Ephorus juga menekankan agar lahan konsesi dikonversi dengan bijaksana menjadi hutan lindung, tanah dan hutan adat, lahan pertanian hutan produktif, dan holtikultura, sebagian diberikan kepada para pekerja terdampak demi kemandirian ekonomi yang berkelanjutan dengan pengaturan yang jelas.
“Marilah kita mendoakan dan menopang dengan hati yang tulus saudara-saudari kita yang terdampak oleh terhentinya sumber penghidupan akibat penutupan PT TPL. Termasuk mereka yang selama ini melontarkan hujatan, sebab mereka pun tetap saudara kita.

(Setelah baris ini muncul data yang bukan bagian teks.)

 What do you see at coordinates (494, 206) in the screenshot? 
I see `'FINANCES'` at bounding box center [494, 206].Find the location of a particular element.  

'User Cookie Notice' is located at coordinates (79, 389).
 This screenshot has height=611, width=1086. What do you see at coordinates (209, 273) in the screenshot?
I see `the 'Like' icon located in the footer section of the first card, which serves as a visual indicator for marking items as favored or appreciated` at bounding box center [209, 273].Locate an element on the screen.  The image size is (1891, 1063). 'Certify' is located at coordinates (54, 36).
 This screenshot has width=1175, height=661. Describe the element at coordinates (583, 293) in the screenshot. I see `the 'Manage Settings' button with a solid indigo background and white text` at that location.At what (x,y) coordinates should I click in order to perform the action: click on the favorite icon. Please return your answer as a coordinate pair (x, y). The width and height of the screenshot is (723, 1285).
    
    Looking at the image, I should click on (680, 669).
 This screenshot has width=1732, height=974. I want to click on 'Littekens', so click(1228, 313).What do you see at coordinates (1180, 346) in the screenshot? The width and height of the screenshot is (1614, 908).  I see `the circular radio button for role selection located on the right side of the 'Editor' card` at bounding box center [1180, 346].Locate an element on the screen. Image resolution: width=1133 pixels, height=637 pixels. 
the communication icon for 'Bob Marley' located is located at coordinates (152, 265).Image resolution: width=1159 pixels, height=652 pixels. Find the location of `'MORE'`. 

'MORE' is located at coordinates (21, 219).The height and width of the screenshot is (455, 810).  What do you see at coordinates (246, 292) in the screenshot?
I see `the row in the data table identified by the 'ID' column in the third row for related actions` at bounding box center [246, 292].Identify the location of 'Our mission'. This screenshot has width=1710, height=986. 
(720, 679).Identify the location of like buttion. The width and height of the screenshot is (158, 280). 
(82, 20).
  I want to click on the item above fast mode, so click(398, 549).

Inilah saatnya kita merajut kembali persatuan, saling merangkul dalam kasih, dan tidak membiarkan diri dipecah belah oleh kepentingan para perusak lingkungan,” kata Ephorus.
“Kiranya kita mampu menjalani masa ini dengan Iman yang teguh, berdialog dalam terang Firman Tuhan. Biarlah gereja sungguh menjadi saksi harapan, keadilan, dan pemulihan di tengah dunia,” pungkas Ephorus HKBP mengakhiri. (MH/J24/S24/Fendi Sinabutar).